La Masculinité, nous l’avons vu, détermine l’Action au nom de l’Amour. Il en résulte des comportements naturels pour soutenir l’ensemble des activités de l’Homme accompli. Il est authentique et cela se voit. Il est honnête par nature et non par crainte ou nécessité. Il est digne, il est droit, il est juste. Il respecte ce qui est respectable et il n’accorde aucune respectabilité au factice, au superficiel ou aux engouements illusoires. Son discernement lui permet de connaître ses véritables devoirs et il sait se détacher quand il le faut du sentimentalisme ou de l’émotionnel.

Le Masculin reposant sur des bases stables et éclairées est nécessairement fort. Une force intérieure préside tranquillement en raison d’une parfaite lucidité. L’enfant a disparu, l’adulte est aux commandes. Le chevalier est représenté avec une cotte de maille ou une armure et une épée. Le symbole exprime d’une part qu’il est protégé ; il n’est pas touché par les coups qui viennent de l’extérieur, il y a longtemps que ses réactions égoïstes sont sans action sur lui. D’autre part, il a une épée. Celle-ci au service de l’Amour est destinée essentiellement à terrasser les monstres souterrains de la peur, car il est encore assujetti à l’instinct de conservation. De nombreux récits mythiques représentent le héros combattant ses propres peurs sous forme extériorisée de bêtes qui n’existent pas dans la nature, des dragons, Méduse, l’Hydre ou la Chimère, montrant ainsi l’aspect irréaliste de nos peurs.

L’Homme fort est par définition doux. Sans peurs l’agressivité n’a aucune raison d’être. L’Homme fort et doux est naturellement généreux. L’Homme fort, doux et généreux est naturellement courageux. Le courage est cette faculté naturelle qui anime l’Homme adulte. Ce n’est pas spécialement une vertu, c’est le résultat logique du déploiement naturel de la Masculinité. Le courage associé à la générosité conduit naturellement à l’héroïsme et au sacrifice. Le mot « sacré » est contenu dans le mot « sacrifice ». L’Homme adulte accomplit sans hésiter un devoir juste et sacré.

Pour terminer ces quelques illustrations de la pure Masculinité, nous ajouterons que le rayonnement masculin qui illumine ce qui l’entoure est fait de joie et d’enthousiasme. Il entraîne le rire, l’humour et la bonne humeur. Il est entraînant et son aimable clarté est contagieuse. Il y a à Aix en Provence une statue qui représente le Chevalier à la rose.
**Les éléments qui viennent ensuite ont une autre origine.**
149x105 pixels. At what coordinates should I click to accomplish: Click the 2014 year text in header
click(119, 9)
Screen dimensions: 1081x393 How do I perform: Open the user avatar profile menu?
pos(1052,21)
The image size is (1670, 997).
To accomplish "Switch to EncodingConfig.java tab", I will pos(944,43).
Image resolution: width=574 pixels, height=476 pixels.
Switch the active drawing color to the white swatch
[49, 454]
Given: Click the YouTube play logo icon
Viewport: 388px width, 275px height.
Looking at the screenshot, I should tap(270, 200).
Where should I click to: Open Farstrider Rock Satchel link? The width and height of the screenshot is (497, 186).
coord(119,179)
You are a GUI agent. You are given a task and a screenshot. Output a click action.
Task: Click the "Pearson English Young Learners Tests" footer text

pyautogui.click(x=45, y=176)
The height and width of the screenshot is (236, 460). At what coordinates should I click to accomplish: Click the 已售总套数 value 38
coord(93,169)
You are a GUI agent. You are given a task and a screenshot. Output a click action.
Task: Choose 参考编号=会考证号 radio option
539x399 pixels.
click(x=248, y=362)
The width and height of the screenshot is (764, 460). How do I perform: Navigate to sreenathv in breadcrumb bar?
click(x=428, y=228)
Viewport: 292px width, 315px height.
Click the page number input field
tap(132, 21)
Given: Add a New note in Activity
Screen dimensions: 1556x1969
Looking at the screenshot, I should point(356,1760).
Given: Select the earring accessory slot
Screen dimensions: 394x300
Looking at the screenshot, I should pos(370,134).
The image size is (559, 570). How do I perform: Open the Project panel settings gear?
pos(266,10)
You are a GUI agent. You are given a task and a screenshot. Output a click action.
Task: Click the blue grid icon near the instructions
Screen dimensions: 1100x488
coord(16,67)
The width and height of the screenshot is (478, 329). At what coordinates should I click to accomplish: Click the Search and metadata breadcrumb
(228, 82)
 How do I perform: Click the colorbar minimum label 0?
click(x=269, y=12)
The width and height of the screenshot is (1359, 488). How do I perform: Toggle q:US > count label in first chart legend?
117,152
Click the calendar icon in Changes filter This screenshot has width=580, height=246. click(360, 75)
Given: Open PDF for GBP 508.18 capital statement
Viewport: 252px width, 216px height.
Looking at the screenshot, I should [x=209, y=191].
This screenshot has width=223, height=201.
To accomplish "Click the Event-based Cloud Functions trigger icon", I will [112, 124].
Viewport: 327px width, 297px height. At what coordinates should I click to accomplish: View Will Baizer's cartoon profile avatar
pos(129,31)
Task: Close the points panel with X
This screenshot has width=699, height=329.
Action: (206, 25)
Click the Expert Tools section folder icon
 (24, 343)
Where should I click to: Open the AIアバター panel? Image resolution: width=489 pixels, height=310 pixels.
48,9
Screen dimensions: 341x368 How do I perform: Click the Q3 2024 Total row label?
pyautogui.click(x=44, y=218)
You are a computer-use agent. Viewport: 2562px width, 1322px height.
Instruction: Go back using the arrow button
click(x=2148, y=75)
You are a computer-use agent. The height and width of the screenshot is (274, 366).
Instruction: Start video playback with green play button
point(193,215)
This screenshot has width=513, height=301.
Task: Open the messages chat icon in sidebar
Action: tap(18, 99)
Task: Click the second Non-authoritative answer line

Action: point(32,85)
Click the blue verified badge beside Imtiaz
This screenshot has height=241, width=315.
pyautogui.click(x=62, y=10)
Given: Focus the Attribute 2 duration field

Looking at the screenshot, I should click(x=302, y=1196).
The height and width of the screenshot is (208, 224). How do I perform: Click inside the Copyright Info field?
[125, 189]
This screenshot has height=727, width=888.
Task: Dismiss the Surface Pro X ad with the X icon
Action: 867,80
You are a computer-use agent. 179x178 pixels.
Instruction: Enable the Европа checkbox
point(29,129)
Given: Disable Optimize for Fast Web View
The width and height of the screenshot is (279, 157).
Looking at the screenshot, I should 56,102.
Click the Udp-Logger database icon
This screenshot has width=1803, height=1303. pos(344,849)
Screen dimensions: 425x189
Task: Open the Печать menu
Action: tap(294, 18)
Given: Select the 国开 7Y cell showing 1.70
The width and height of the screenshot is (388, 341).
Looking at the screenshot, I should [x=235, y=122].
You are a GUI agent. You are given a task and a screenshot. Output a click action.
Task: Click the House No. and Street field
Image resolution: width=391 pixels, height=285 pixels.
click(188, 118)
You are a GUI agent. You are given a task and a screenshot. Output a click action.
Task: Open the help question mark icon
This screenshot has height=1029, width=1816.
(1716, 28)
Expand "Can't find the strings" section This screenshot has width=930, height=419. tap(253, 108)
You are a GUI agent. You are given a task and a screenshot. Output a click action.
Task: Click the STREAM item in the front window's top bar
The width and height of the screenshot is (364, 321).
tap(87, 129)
Il est vêtu d’une cotte de maille, une épée au côté, tenant une rose sur son cœur.

L’Homme adulte comprend parfaitement ce symbole !


[1] Profitons-en pour rappeler que de mêmes objets peuvent être utilisés comme symbole pour représenter des choses très différentes. Seul le cadre dans lequel ils sont utilisés détermine ce qu’ils symbolisent. Ils n’ont pas par eux-mêmes une destination rigoureuse et spécifique. 

[2] Mais un homme ne peut que devenir cet artiste, par synchronisation, si cette femme telle que nous la décrivons a atteint l’état en question ; il y a des principes et des logiques imparables qui s’appliquent systématiquement.